Kim and Mairelon glanced at each other. Kim said, "Yes, please." Mairelon confined himself to a nod and a smile.

"Good. Then I will write and send a note to your Mama at the townhouse, begging her to excuse you and Kim." Renée nodded her own chin decisively before she got up and left the room to make arrangements. She'd likely start by checking with her cook. Even cooks who worked for magicians, Kim had learned, must always be eased into a surprise.

"I do think you're on the right trail," Mairelon said. He drained the last of his tea and set the cup down on its saucer with a decisive click.

"We may never get all the details straight, though." Kim stood up and surreptitiously brushed a few crumbs from her skirts.

"Trust Renée for that. She'll probably obtain any remaining flourishes that we can't work out from Herr Frechen. He was trying to set up a flirtation with her before we left. I heard something about Gunter's mentioned." Mairelon also stood.

"Mairelon," Kim said. She eyed him, and changed her words from a question into a statement. "You know about that German cove."

He shook his head, round face grave. "Yours was not the first disguise of such a nature I've seen, Kim. This is a hard world for a woman who must make her way."

"But do you think that Renée knows? Otherwise, she could be dealt a rum hand when she finds out that he's a she."

"Considering how hard a woman's lot is, perhaps we should go someplace more interesting for our wedding journey than the English countryside. You've been very patient this last year and a half, but I'd imagine that you might be feeling cramped by fashionable life and want to stretch out a little."
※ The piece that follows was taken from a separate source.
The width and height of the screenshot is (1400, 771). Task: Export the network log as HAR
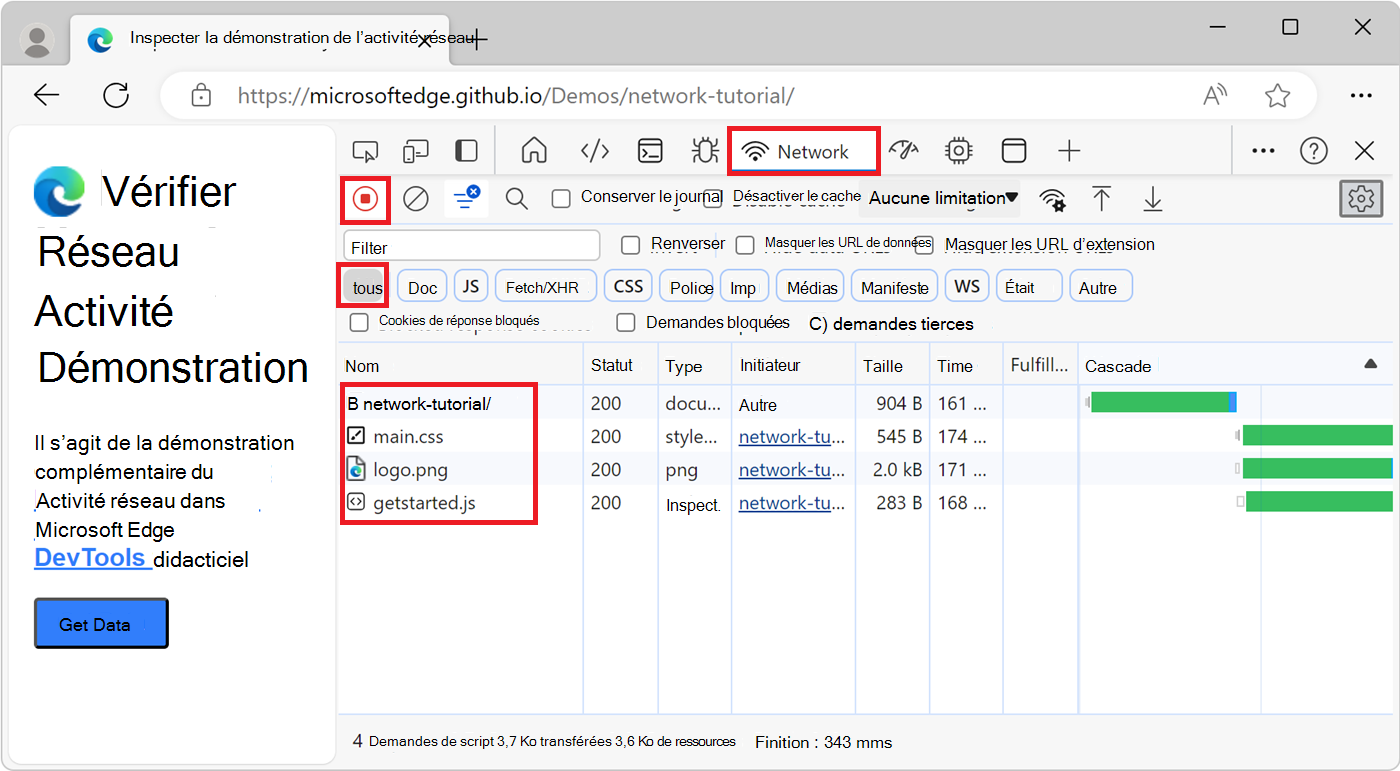coord(1153,198)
His was an interesting notion, and one Kim wanted to pursue in detail, but she'd learned with Mairelon to keep to the point. Otherwise he'd never explain a thing. Kim said, knowing that her voice would be as warm as it was annoyed, "You do think that Renée has the story on Frechen."

Mairelon shrugged. It was a strongly continental gesture, recalling his years as a spy. "I know Renée," he said.

Slowly, Kim grinned. "You didn't stop to consider that I might take snuff to any of this?"

"I know you." His smile was loving.

"Then you also know that you're not getting any fancy quizzing-glass for your Mentor's gift." Taking a deep breath, Kim reached into her reticule and pulled out a tiny muslin cloth bag that clinked.

Looking surprised, he took it from her offering hand and opened it. Inside was a decent set of thief's picks, ones almost as good as those Kim had bought for herself once she'd finally saved the gelt from her pin money. These picks had just proved their worth on the job. "I decided more than a fortnight ago that you're ready for your journeyman's work."

Mairelon grinned like a boy himself. Then he tucked his new tools carefully away inside his waistcoat. Then he proceeded to disgrace himself.

Renée walked back into the parlor and stopped. Her tone was chiding, but her eyes were laughing as she said, "But, my dears, this will not do. To display such a degree of affection in the presence of another, even a good friend, even after you are betrothed? Not at all done."

"It must be the corrupting influence of the Turkish Gentleman," Mairelon said, sounding entirely unrepentant.